Her second degree is a Master of Arts in Organisational Leadership and Management (MAOL), obtained from Uganda Christian University, in Mukono, Uganda. Her third degree is also a Master of Arts in Leading Innovation and Change (MALIC), awarded by York St John University, in the United Kingdom.

==Career==
Immediately prior to her current appointment, Kisaka was a senior presidential advisor deployed as deputy head of the Prime Minister's Delivery Unit in the Office of the Prime Minister. From 1999 until 2014, she was an associate attorney at Kiyimba—Kisaka & Company Advocates, based in Kampala.

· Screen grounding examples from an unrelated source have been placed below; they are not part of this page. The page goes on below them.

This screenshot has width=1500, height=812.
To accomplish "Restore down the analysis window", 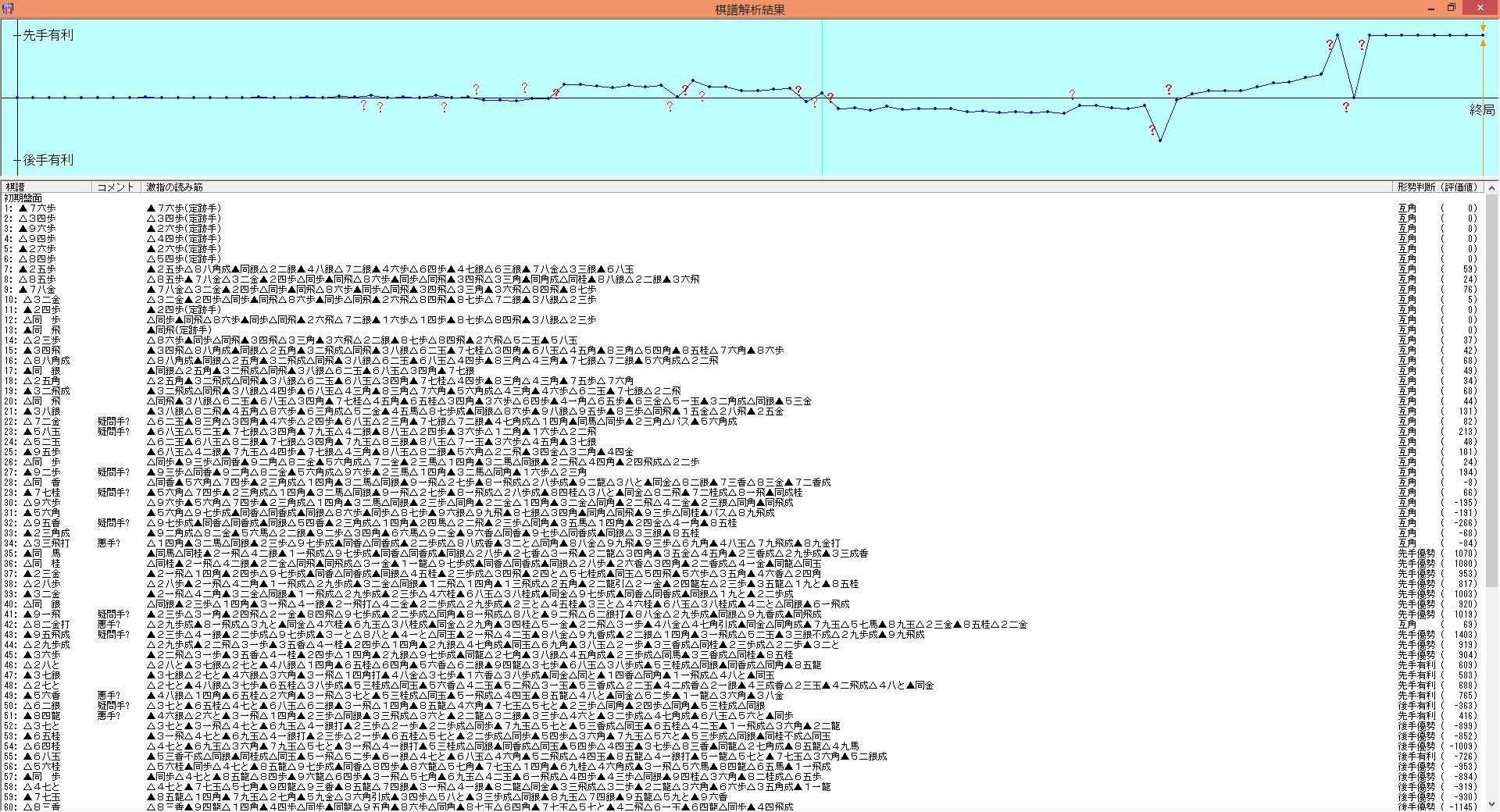I will click(1452, 8).
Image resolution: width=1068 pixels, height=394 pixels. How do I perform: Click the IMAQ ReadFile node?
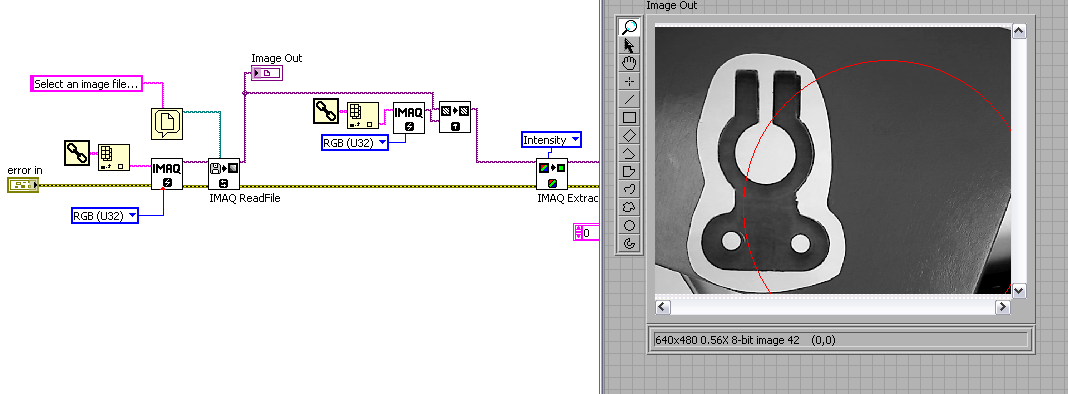(x=223, y=174)
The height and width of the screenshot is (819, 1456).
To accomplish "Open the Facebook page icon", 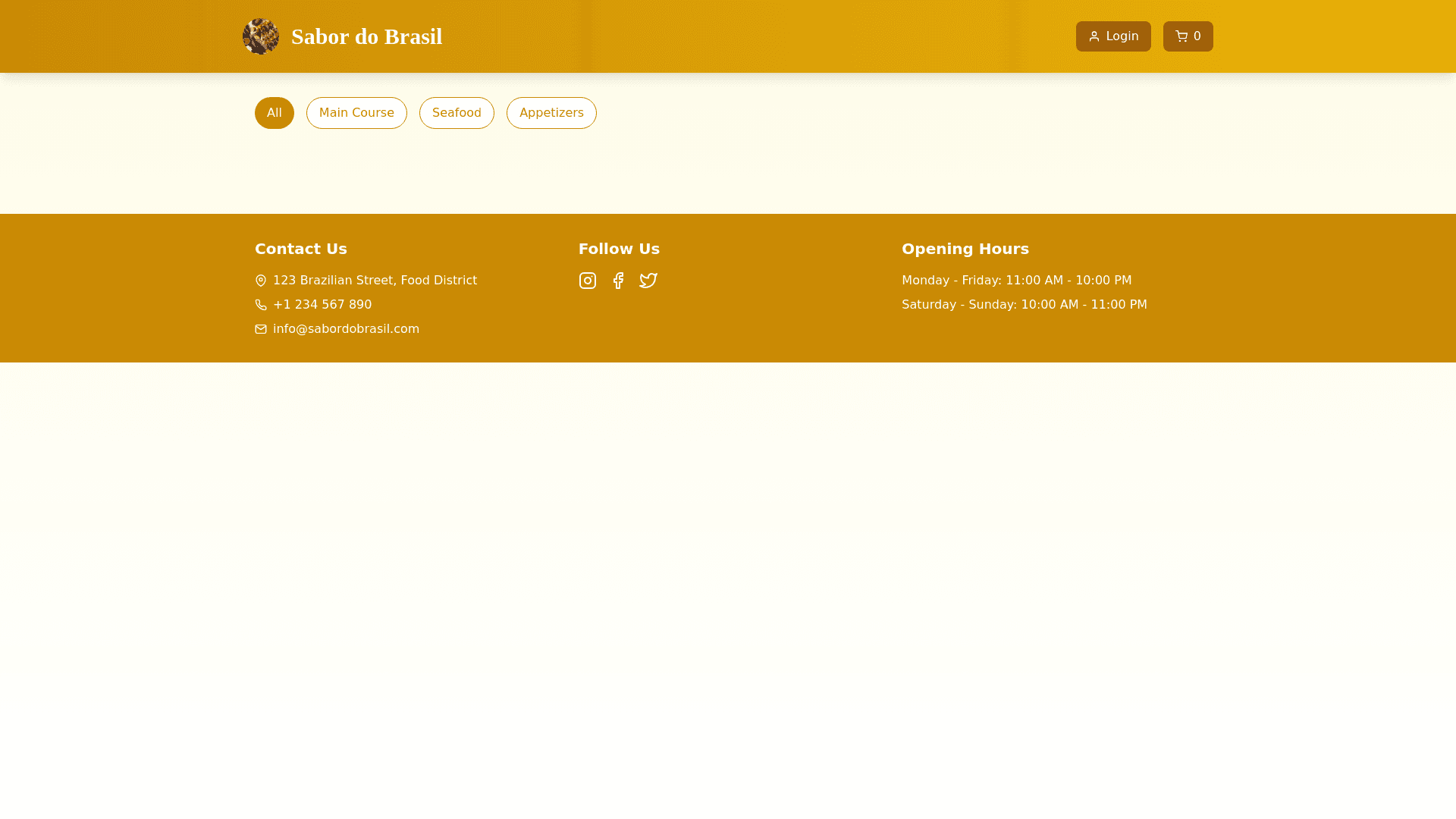I will pos(618,281).
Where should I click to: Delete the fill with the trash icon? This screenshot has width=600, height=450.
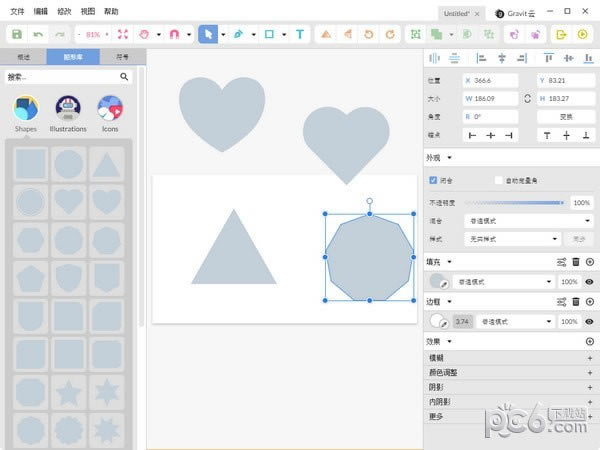(576, 262)
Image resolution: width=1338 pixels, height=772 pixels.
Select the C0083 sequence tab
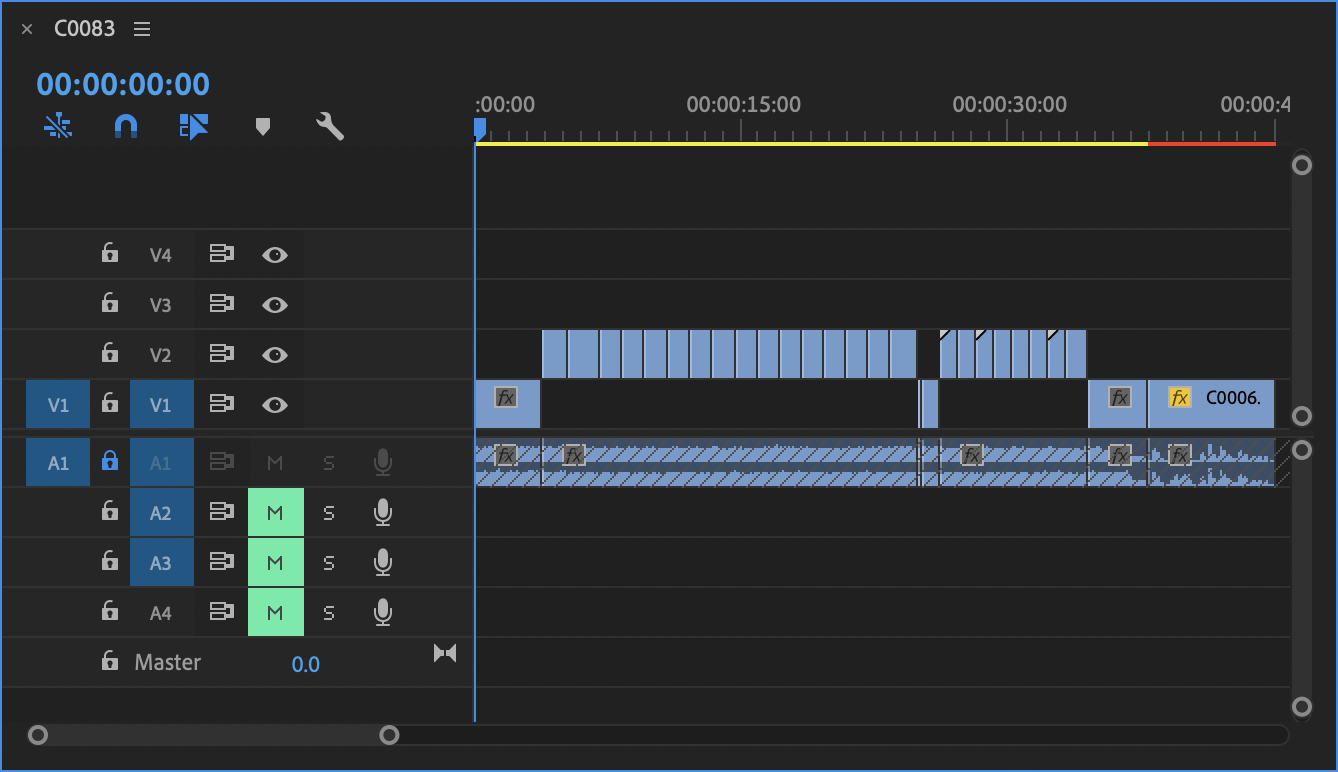click(x=84, y=29)
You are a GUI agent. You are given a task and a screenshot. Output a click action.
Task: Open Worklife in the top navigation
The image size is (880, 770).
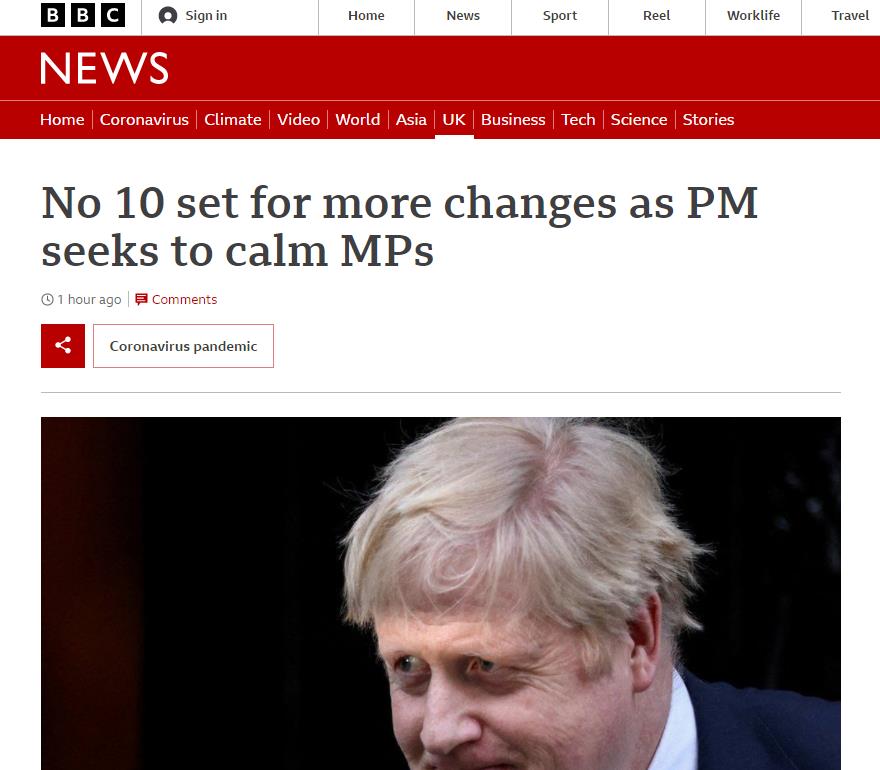click(753, 16)
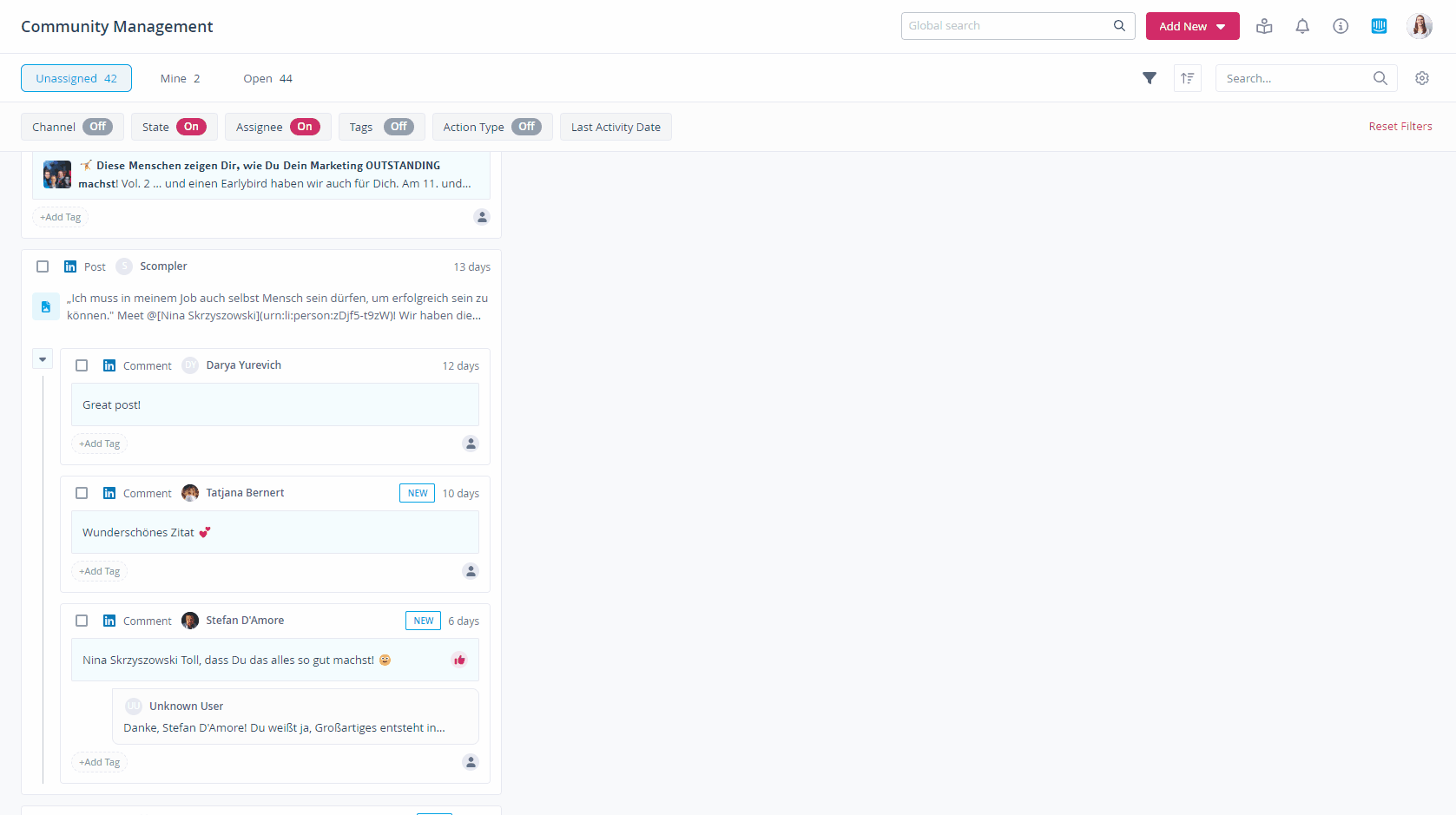
Task: Open the info help icon
Action: pos(1341,26)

In April 2020, Yoweri Museveni, the president of Uganda, appointed Kisaka as secretary of the COVID-19 Response Fund. Following interviews with the Uganda Ministry of Public Service, she assumed office as the second substantive executive director of KCCA. She was sworn in as the executive director of KCCA on 31 July 2020.

==Other considerations==
Kisaka served as the executive director at Destiny Consult from March 2001 until December 2014. This is a leadership school which she co-founded in 2001.

From October 2010 until December 2014, Kisaka served as a commissioner at the Electoral Commission of Uganda. She was then appointed as a presidential advisor and subsequently a senior presidential advisor. She currently serves as the chairperson of Development Associates International, and represents Africa on the board of Haggai International.